::: Data for analysis :::
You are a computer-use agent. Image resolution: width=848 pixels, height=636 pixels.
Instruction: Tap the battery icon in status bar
:::
::: Data for analysis :::
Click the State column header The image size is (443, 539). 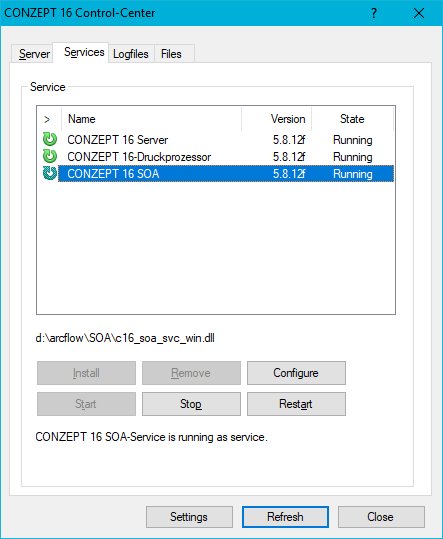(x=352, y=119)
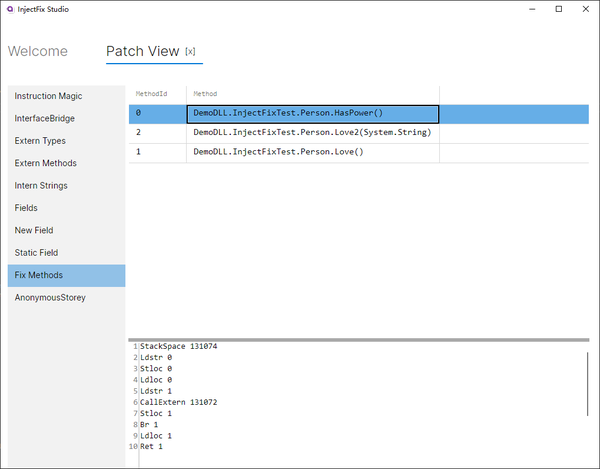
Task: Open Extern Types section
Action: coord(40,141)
:::
- What the task asks
Could you restate, word for word, the lines above from the one with "You are a computer-use" to the one with "Instruction: Tap the", both included?

- Solution to this task
You are a computer-use agent. Image resolution: width=848 pixels, height=636 pixels.
Instruction: Tap the battery icon in status bar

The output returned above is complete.